Post by StevePulaski on Feb 14, 2019 17:05:19 GMT -5
Play It to the Bone (2000)
Directed by: Ron Shelton
Directed by: Ron Shelton
Two aging boxers meet a feisty Lucy Liu on the way to a big match in Play It to the Bone.
Rating: ★★★
Cesar Dominguez (Antonio Banderas) and Vince Boudreau (Woody Harrelson) are a couple of aging prizefighters who've bonded over the last few years due to their mutual feelings that they never got the proper swan-song they deserved. Their opportunity comes when a desperate promoter (Tom Sizemore) gives them a ring when the two boxers who were supposed to serve as the undercard fighters for a Las Vegas fight featuring Mike Tyson can't make it: one is in a drug-induced coma, the other in a drunk-driving wreck. Cesar and Vince are floored, if not a bit apprehensive to fight one another, and negotiate terms that would have the winner eligible to fight for the middleweight championship as well as compensation. The fine details are worked out over the phone, and the two men are left needing to find a way to get from Los Angeles to Vegas in what seems like record-time.
The men request the assistance of their friend Grace (Lolita Davidovich) and her lime-green Oldsmobile. Grace dated both men at one given point, and while she still harbors complicated feelings for both, she sees this trip as one that could potentially get her entrepreneurial ventures off the ground and seizes the opportunity.
The bulk of Ron Shelton's Play It to the Bone focuses on its lofty midsection, which has the three misfits cruising on two-lane highways in order to get where they need to be. A fun scene comes in a diner, as the boys start to get into one another's heads as their destination gets closer. Vince is a reformed Christian who now knows Jesus Christ as his Lord and savior, and upon discovering Cesar's year-long experimentation with homosexuality, as it's put in the film, he is appalled by his friends sinful desires. How do they respond? They both contentiously order waffles at said diner as one man tells the other he's fully aware of the mental mind-games he is playing.
Upon the three lacking the funds to pay for their meal, they are aided by a mysterious, catty hitchhiker (Lucy Liu) who coughs up the money in exchange for a ride. A pair of warm-hearted gestures soon turns frosty as she says just the wrong things in front of the men, namely Vince, to get tempers flaring — something no one needs as the fighters' friendship appears to be rapidly deteriorating the closer they get to Vegas. The final 50 minutes of the film is dedicated to one of the most neutral, even-handed boxing matches you'll ever witness. Cesar and Vince exchange an equitable amount of blows to one another, not to mention enough delivered to the head and neck that both men would be rushed to the hospital by round seven if this film had any kind of realism on its side.

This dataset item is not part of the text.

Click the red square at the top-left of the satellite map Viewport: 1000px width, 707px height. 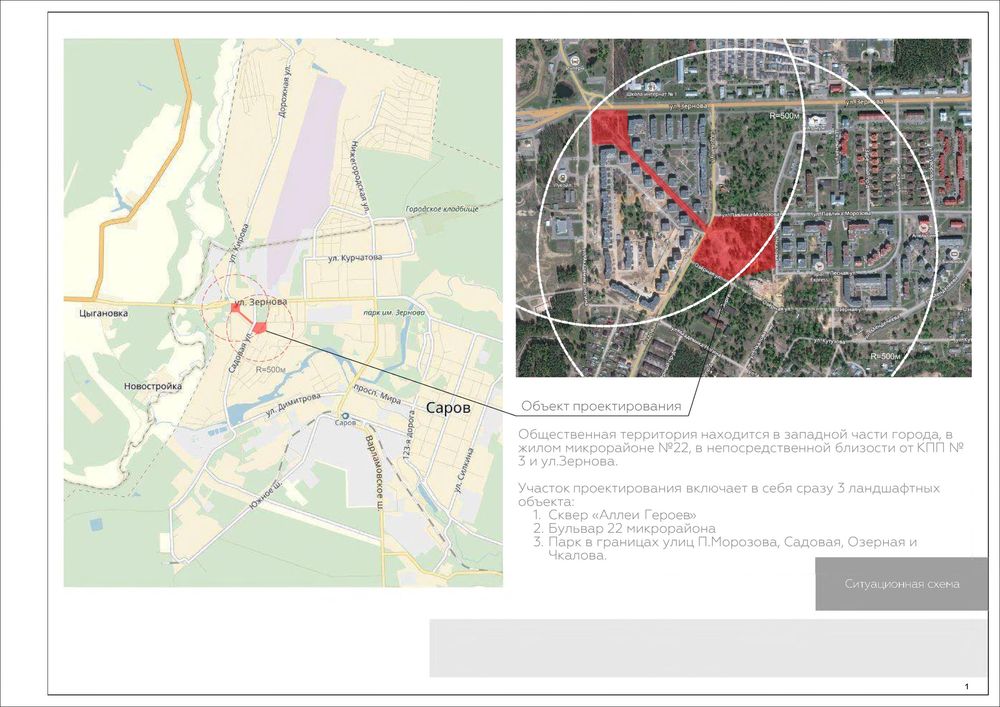click(x=609, y=128)
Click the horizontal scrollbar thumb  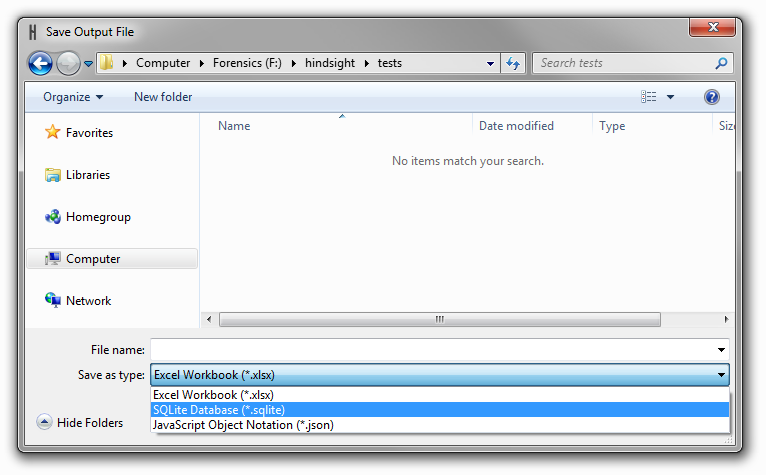click(440, 319)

Play It to the Bone works as a comedy — for the most part. Its characters are interesting thanks to their rugged exteriors, although we'd have a real problem on our hands if watching Antonio Banderas and Woody Harrelson hurl vulgar insults to one another wasn't the least bit entertaining. As a boxing movie, however, its final battle is comparatively week due to its neutrality. When it comes to the sport as its been shown on the big-screen, we've come to expect winners and losers, and when it comes to films by the great Ron Shelton (Bull Durham, White Men Can't Jump), we expect hard-luck losers and arrogant winners not as a genre convention but because of the rich way Shelton is known to write such characters. Play It to the Bone doesn't deliver the latter components as expected, and while the trifecta of solid performances masks some of this deficit — Davidovich is almost as good as she was in Shelton's sophomore effort Blaze, as she's once again simultaneously natural and charismatic in her performance — it doesn't make up for the lack of satisfaction that sours the third act.
Shelton's film works best as a quest narrative about two men desperate in their attempts to prove they still got it. He's wise in letting the film breathe for so long and make the trip to Vegas feel like an eternity as Cesar and Vince's banter goes from mutually supportive to combative and occasionally cruel. The fight's choreography isn't the problem; it's well-shot and reflects the equitability of the match in its angles and overall conceit. But such off-kilter characters and their once-in-a-lifetime opportunity to reclaim relevance shouldn't have needed as much balance as Shelton delivers. It appears that by the end of the trip, Shelton fell in love with his competitive characters too much that he didn't want to see either walk away too inflated. While that approach might've worked, it leaves Play It to the Bone tacky despite what preceded it feeling appropriate and investing.
Starring: Antonio Banderas, Woody Harrelson, Lolita Davidovich, Tom Sizemore, and Lucy Liu. Directed by: Ron Shelton.